Passage —
* START *

Mercia was the ancient kingdom equivalent to what is now known as the English Midlands. The term Mercian being associated with the Midlands long after the end of the kingdom until 1387 when a quote by John Trevisa directly links the identity of Mercia and the Midlands.
Jason Saber, 30 October 2014

Mercia is a name of a region of England that has never had any legal status. It is a historical entity mostly lost in the mists of time. Various modern groups have tried to resurrect it, sometimes in protest about local government, sometimes just as re-enactments, and from these activities flags have sprung, one of which has become a regional flag. Most people know Mercia as another name for the English Midlands. But none can really agree upon where the Midlands really are, and boundaries have never been clearly defined.
Rob Raeside, 30 October 2020

To summarize, Mercia was one of the Anglo-Saxon kingdoms. Its name derives from the words of "march" and "border people." Mercia dominated the area of what would later become England for three centuries. It centred around the valley of the River Trent and its tributaries, in the region now known as the English Midlands. There was no fixed capital city and its royal courts traveled from place to place. During the Golden Age of Mercia King Offa seems to have favored Tamworth Castle. It was where he was crowned and spent his Christmases. Some historians believe the unification of England was first achieved during his reign.
Between the years 600 and 900 Mercia dominated all the Anglo-Saxon kingdoms of East Anglia, Essex, Kent, Sussex and Wessex, so much so that this period was called the Mercian Supremacy. Christianity replaced the earlier pagan beliefs in late 7th century and the Diocese of Mercia was founded in 656. With the invasions of the Vikings in the late 9th Century much of Mercia was absorbed into the Danelaw, and when Ceolwulf II, the last Mercian king, died in 879 his lands become part of the Kingdom of England ruled by Alfred the Great. Today, Mercia is still used as a geographic designation, and the name is used by a wide range of organizations, be they commercial, military or political in nature.
Pete Loeser, 30 October 2020

Flag of Mercia

The Flag of Mercia is a gold cross (from corner to corner) on a blue background. This flag flies from Tamworth Castle, and bares no resemblance to the proposed flag. Tamworth is the Capital of Mercia. Local historians here in Tamworth seem to think that this flag is or was the flag of the Kingdom of Mercia, and fly it as often as possible on along with other flags of the region.

* END *

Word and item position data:

* START *

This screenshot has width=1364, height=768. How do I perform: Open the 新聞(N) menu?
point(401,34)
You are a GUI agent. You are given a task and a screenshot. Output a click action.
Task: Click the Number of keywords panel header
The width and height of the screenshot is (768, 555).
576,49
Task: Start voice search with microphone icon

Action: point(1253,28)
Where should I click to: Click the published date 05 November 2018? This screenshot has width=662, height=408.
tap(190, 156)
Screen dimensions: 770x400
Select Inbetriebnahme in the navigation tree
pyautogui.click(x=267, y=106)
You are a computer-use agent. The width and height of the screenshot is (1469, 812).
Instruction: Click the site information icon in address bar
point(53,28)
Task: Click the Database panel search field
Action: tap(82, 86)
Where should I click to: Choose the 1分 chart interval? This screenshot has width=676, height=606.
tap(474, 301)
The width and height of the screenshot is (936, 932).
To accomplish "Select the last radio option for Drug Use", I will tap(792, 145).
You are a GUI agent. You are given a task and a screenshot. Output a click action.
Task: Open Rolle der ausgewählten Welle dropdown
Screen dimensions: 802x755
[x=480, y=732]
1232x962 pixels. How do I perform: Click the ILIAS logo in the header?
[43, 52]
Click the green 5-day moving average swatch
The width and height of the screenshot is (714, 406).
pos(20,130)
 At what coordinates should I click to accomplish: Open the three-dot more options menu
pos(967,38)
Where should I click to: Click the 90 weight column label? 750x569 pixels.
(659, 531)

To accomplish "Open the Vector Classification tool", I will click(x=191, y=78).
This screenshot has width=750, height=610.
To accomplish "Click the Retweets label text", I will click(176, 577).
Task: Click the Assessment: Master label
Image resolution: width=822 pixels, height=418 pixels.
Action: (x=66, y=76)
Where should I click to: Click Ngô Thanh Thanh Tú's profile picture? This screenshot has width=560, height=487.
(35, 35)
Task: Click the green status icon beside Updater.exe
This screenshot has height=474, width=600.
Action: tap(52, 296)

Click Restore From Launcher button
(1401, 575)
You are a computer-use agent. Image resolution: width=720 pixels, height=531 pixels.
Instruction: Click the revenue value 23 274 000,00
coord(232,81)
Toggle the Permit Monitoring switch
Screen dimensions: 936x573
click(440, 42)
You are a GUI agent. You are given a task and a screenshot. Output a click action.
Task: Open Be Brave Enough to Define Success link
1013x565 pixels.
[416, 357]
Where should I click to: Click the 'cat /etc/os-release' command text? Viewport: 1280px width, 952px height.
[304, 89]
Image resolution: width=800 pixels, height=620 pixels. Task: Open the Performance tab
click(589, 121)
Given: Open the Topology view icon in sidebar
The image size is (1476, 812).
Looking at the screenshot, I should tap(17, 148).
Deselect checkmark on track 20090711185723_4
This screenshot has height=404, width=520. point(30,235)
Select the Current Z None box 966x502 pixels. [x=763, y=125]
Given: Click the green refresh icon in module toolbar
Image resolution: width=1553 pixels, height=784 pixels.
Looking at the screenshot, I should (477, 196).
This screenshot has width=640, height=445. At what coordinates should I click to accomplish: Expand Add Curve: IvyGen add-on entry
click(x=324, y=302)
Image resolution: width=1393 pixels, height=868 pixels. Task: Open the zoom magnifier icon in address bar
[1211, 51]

* END *

Given exercise 1 —
Answer these from the Mercia passage:
(a) Which castle does King Offa seem to have favored during the Golden Age of Mercia?
(b) In what year was the Diocese of Mercia founded?
(c) What does the Flag of Mercia show, and on what background?
Given exercise 2 —
Transcribe the Mercia passage from "Mercia is a name" to "been clearly defined.".

Final result 1 —
(a) Tamworth Castle
(b) 656
(c) A gold cross running from corner to corner, on a blue background

Final result 2 —
Mercia is a name of a region of England that has never had any legal status. It is a historical entity mostly lost in the mists of time. Various modern groups have tried to resurrect it, sometimes in protest about local government, sometimes just as re-enactments, and from these activities flags have sprung, one of which has become a regional flag. Most people know Mercia as another name for the English Midlands. But none can really agree upon where the Midlands really are, and boundaries have never been clearly defined.